Mary Cockburn Mercer was the third daughter of William Cockburn Mercer, an early settler in Springwood, Wannon, Western Victoria. Born in Scotland while her Australian mother was visiting, Mercer spent her early years in Victoria. Her mother later took her to Italy to complete her education, and at 17, Mercer ran away to Paris. There, she immersed herself in the Bohemian artist scene of Montparnasse, mingling with prominent figures like Pablo Picasso and members of the School of Paris, including Marc Chagall, Marie Laurencin, Jules Pascin, and Kees van Dongen. In 1922, she worked as a studio assistant at L’Académie Lhôte, translating André Lhôte’s teachings for English-speaking students and absorbing his Synthetic Cubist principles of dynamic symmetry.

 

Between 1920 and 1922, Mercer and her partner, American artist Alexander Robinson, built a large house in Cassis, France, where they relocated in 1922. Mercer created oil and watercolor landscapes inspired by Lhôte’s teachings and amassed works by artist friends such as Chagall, van Dongen, Louis Marcoussis, Jean-Francis Laglenne, Valentine Prax, Roger Du Fresne, and Gino Severini.
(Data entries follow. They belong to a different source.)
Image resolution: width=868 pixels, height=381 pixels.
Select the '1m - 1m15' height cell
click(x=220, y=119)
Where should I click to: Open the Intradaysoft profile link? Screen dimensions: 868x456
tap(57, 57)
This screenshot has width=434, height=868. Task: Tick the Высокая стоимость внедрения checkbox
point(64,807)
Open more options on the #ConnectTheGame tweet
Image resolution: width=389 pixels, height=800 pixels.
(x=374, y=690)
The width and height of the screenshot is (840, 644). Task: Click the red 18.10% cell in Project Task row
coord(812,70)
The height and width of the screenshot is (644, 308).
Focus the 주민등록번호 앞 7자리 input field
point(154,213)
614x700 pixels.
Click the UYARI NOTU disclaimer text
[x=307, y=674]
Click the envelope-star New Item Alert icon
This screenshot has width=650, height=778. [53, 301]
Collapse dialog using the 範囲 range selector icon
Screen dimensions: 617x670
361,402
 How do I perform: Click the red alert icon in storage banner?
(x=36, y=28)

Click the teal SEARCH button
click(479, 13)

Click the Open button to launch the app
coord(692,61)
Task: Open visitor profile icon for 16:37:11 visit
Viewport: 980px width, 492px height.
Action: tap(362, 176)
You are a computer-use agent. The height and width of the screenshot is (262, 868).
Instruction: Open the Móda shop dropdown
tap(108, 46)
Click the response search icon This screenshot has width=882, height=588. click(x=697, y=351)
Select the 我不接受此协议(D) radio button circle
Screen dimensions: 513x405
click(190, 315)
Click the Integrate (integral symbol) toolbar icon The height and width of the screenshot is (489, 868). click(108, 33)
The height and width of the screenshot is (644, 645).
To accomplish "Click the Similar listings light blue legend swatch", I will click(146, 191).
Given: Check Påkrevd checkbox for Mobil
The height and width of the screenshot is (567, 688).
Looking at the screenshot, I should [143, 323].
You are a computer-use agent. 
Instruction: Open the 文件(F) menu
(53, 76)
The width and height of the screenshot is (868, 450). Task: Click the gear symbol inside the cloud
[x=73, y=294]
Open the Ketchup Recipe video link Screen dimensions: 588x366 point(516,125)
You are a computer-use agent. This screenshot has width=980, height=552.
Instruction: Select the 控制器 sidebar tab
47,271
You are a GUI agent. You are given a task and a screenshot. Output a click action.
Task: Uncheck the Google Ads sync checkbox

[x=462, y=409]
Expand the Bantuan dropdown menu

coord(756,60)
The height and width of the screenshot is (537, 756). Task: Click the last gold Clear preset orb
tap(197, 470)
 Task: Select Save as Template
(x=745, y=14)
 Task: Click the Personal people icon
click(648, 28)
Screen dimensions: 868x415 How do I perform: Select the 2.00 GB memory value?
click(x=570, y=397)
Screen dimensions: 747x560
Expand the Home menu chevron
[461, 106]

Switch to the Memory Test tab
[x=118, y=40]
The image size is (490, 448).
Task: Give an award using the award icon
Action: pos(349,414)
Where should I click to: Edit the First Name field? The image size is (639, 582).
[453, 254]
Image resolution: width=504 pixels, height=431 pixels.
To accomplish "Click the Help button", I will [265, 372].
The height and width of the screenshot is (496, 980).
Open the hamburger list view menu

Many of these works remained in her collection until her death and were later rediscovered by Rollin Schlicht in 1999. Schlicht, whose father Theo had been a childhood friend of Mercer, found them behind a wardrobe in his parents' Wimbledon home. Included was a folio of Mercer’s own oil and watercolor paintings, which the National Gallery of Australia acquired in 2001, including the small oil painting "House and Olive Trees" from the 1920s, believed to depict her Cassis home.

 

In the 1920s in France, Mercer developed a close relationship with Janet Cumbrae Stewart, a friendship that was rekindled in Melbourne in 1939. She briefly rented a villa on Capri next to Compton Mackenzie, who later referenced her in his satirical 1927 novel "Extraordinary Women." In the Canary Islands, she fell in love with a German photographer, but their romance was interrupted by the Spanish Civil War. Her lover returned to Germany for military service, while Mercer managed to escape and eventually arrived in Tahiti, where she lived for several years. She later moved to an island off Guam, where she met painter Ian Fairweather. Mercer returned to Melbourne in 1938, renting a studio apartment at 539 Bourke Street (the old St James Buildings) and teaching art. Among her students in 1951 were Lina Bryans, who met her at a Fairweather exhibition, and New Zealand painter Colin McCahon.

 

Mercer attended George Bell’s School for two months in 1938 and remained close to Bell throughout the 1940s. During World War II, she exhibited with the Contemporary Art Society (CAS), though her "decadent" nudes were often relegated to less prominent spaces in galleries. Her work, influenced by Laurencin and Man Ray’s photographs, garnered some positive reviews, notably from painter and critic Adrian Lawlor. Notable among her works is "Birth of Venus (Study in Diagonals)" (1941), which was shown in several exhibitions before being sold at Sotheby’s Melbourne in 2003.

 

In Melbourne, Mercer also formed friendships with her neighbors David Strachan and Wolfgang Cardamatis, as well as modernist artists William Frater, Arnold Shore, and Lina Bryans. When she returned to Cassis around 1952, she left some of her Australian works with Bryans, who later donated Mercer's major painting "The Virgin of the Rocks" (1943) to the Art Gallery of South Australia in 1984.

 

A vibrant hostess, Mercer was fluent in French and Italian and began learning Russian in her seventies after arthritis forced her to stop painting. She spent her final years in France, swapping her Cassis villa for a small house in the grounds of a convalescent home in Aubagne, where she passed away on 14 August 1963, at the age of 81. Her work was largely forgotten until 1975, when Victorian art dealer Russell Davis discovered her paintings and her captivating life story, leading to a significant rediscovery of her contributions to art.